§ **PROBLEM**: Copy out the entire listing, keeping each line exactly as it is.

_ _ _ _ _ _ _

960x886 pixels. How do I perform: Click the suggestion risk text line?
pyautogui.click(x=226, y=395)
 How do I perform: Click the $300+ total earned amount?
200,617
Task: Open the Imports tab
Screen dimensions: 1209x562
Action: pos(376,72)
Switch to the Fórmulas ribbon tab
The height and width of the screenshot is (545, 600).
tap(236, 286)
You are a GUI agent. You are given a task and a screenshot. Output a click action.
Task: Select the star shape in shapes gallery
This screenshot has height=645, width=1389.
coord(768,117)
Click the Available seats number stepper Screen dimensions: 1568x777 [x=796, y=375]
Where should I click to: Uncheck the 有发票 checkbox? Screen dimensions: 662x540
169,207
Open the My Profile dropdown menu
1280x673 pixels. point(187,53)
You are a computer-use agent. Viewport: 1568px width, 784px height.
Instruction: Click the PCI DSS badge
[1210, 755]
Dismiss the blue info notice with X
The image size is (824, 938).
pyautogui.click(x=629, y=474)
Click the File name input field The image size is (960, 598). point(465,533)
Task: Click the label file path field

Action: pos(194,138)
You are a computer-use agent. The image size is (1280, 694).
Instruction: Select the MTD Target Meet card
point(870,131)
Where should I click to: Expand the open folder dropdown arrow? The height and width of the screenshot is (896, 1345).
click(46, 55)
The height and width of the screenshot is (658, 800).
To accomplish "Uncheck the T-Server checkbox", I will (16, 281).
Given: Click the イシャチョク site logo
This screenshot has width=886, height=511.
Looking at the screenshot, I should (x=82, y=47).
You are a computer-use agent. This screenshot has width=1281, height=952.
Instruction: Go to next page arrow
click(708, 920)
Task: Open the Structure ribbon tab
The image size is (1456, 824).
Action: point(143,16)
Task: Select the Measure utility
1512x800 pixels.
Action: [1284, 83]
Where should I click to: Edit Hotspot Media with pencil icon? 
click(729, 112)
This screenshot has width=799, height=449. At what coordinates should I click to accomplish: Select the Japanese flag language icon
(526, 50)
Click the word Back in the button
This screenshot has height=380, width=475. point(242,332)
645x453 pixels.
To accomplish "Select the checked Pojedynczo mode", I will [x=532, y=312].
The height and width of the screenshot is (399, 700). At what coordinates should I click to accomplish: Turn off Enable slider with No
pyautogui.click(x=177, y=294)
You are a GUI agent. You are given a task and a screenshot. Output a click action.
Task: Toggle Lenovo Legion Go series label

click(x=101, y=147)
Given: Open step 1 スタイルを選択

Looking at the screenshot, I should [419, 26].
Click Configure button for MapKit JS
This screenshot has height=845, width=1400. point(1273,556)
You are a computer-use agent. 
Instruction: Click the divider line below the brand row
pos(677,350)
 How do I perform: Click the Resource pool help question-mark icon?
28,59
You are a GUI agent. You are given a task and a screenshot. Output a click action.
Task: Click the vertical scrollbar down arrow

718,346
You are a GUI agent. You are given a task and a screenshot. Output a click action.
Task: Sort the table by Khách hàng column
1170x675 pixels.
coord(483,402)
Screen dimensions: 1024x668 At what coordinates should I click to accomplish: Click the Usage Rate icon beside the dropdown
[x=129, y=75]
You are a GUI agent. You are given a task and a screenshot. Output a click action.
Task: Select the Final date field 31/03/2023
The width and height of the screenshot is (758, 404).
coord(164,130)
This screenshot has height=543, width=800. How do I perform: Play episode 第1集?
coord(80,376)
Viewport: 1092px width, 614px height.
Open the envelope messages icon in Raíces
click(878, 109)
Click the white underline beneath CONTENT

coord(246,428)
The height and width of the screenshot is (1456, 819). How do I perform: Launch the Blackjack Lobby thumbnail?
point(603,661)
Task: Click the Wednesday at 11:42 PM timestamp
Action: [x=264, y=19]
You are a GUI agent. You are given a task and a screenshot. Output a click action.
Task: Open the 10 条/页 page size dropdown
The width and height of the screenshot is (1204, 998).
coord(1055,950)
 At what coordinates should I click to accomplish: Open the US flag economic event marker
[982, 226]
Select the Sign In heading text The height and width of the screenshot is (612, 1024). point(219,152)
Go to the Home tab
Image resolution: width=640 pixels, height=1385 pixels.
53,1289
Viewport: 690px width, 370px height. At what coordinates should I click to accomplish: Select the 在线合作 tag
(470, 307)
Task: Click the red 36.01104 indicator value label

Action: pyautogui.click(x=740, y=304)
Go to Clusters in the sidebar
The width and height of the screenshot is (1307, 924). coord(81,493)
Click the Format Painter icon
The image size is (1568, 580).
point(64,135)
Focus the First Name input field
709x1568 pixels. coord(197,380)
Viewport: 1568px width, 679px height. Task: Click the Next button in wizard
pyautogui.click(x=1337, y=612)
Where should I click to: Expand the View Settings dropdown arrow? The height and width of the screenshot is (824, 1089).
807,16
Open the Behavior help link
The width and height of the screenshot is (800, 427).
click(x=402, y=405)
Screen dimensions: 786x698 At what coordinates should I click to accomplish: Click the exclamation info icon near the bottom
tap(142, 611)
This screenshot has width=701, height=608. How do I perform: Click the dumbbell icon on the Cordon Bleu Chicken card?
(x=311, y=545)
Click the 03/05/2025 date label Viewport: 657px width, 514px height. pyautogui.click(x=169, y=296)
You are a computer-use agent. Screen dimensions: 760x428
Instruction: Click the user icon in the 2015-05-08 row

_ _ _ _ _ _ _

§ **SOLUTION**:
960x886 pixels. How do I perform: Click the suggestion risk text line?
pyautogui.click(x=226, y=395)
 How do I perform: Click the $300+ total earned amount?
200,617
Task: Open the Imports tab
Screen dimensions: 1209x562
Action: pos(376,72)
Switch to the Fórmulas ribbon tab
The height and width of the screenshot is (545, 600).
tap(236, 286)
You are a GUI agent. You are given a task and a screenshot. Output a click action.
Task: Select the star shape in shapes gallery
This screenshot has height=645, width=1389.
coord(768,117)
Click the Available seats number stepper Screen dimensions: 1568x777 [x=796, y=375]
Where should I click to: Uncheck the 有发票 checkbox? Screen dimensions: 662x540
169,207
Open the My Profile dropdown menu
1280x673 pixels. point(187,53)
You are a computer-use agent. Viewport: 1568px width, 784px height.
Instruction: Click the PCI DSS badge
[1210, 755]
Dismiss the blue info notice with X
The image size is (824, 938).
pyautogui.click(x=629, y=474)
Click the File name input field The image size is (960, 598). point(465,533)
Task: Click the label file path field

Action: pos(194,138)
You are a computer-use agent. The image size is (1280, 694).
Instruction: Select the MTD Target Meet card
point(870,131)
Where should I click to: Expand the open folder dropdown arrow? The height and width of the screenshot is (896, 1345).
click(46, 55)
The height and width of the screenshot is (658, 800).
To accomplish "Uncheck the T-Server checkbox", I will (16, 281).
Given: Click the イシャチョク site logo
This screenshot has width=886, height=511.
Looking at the screenshot, I should (x=82, y=47).
You are a computer-use agent. This screenshot has width=1281, height=952.
Instruction: Go to next page arrow
click(708, 920)
Task: Open the Structure ribbon tab
The image size is (1456, 824).
Action: point(143,16)
Task: Select the Measure utility
1512x800 pixels.
Action: [1284, 83]
Where should I click to: Edit Hotspot Media with pencil icon? 
click(729, 112)
This screenshot has width=799, height=449. At what coordinates should I click to accomplish: Select the Japanese flag language icon
(526, 50)
Click the word Back in the button
This screenshot has height=380, width=475. point(242,332)
645x453 pixels.
To accomplish "Select the checked Pojedynczo mode", I will [x=532, y=312].
The height and width of the screenshot is (399, 700). At what coordinates should I click to accomplish: Turn off Enable slider with No
pyautogui.click(x=177, y=294)
You are a GUI agent. You are given a task and a screenshot. Output a click action.
Task: Toggle Lenovo Legion Go series label

click(x=101, y=147)
Given: Open step 1 スタイルを選択

Looking at the screenshot, I should [419, 26].
Click Configure button for MapKit JS
This screenshot has height=845, width=1400. point(1273,556)
You are a computer-use agent. 
Instruction: Click the divider line below the brand row
pos(677,350)
 How do I perform: Click the Resource pool help question-mark icon?
28,59
You are a GUI agent. You are given a task and a screenshot. Output a click action.
Task: Click the vertical scrollbar down arrow

718,346
You are a GUI agent. You are given a task and a screenshot. Output a click action.
Task: Sort the table by Khách hàng column
1170x675 pixels.
coord(483,402)
Screen dimensions: 1024x668 At what coordinates should I click to accomplish: Click the Usage Rate icon beside the dropdown
[x=129, y=75]
You are a GUI agent. You are given a task and a screenshot. Output a click action.
Task: Select the Final date field 31/03/2023
The width and height of the screenshot is (758, 404).
coord(164,130)
This screenshot has height=543, width=800. How do I perform: Play episode 第1集?
coord(80,376)
Viewport: 1092px width, 614px height.
Open the envelope messages icon in Raíces
click(878, 109)
Click the white underline beneath CONTENT

coord(246,428)
The height and width of the screenshot is (1456, 819). How do I perform: Launch the Blackjack Lobby thumbnail?
point(603,661)
Task: Click the Wednesday at 11:42 PM timestamp
Action: [x=264, y=19]
You are a GUI agent. You are given a task and a screenshot. Output a click action.
Task: Open the 10 条/页 page size dropdown
The width and height of the screenshot is (1204, 998).
coord(1055,950)
 At what coordinates should I click to accomplish: Open the US flag economic event marker
[982, 226]
Select the Sign In heading text The height and width of the screenshot is (612, 1024). point(219,152)
Go to the Home tab
Image resolution: width=640 pixels, height=1385 pixels.
53,1289
Viewport: 690px width, 370px height. At what coordinates should I click to accomplish: Select the 在线合作 tag
(470, 307)
Task: Click the red 36.01104 indicator value label

Action: pyautogui.click(x=740, y=304)
Go to Clusters in the sidebar
The width and height of the screenshot is (1307, 924). coord(81,493)
Click the Format Painter icon
The image size is (1568, 580).
point(64,135)
Focus the First Name input field
709x1568 pixels. coord(197,380)
Viewport: 1568px width, 679px height. Task: Click the Next button in wizard
pyautogui.click(x=1337, y=612)
Where should I click to: Expand the View Settings dropdown arrow? The height and width of the screenshot is (824, 1089).
807,16
Open the Behavior help link
The width and height of the screenshot is (800, 427).
click(x=402, y=405)
Screen dimensions: 786x698 At what coordinates should I click to accomplish: Click the exclamation info icon near the bottom
tap(142, 611)
This screenshot has width=701, height=608. How do I perform: Click the dumbbell icon on the Cordon Bleu Chicken card?
(x=311, y=545)
Click the 03/05/2025 date label Viewport: 657px width, 514px height. pyautogui.click(x=169, y=296)
You are a computer-use agent. Screen dimensions: 760x428
Instruction: Click the user icon in the 2015-05-08 row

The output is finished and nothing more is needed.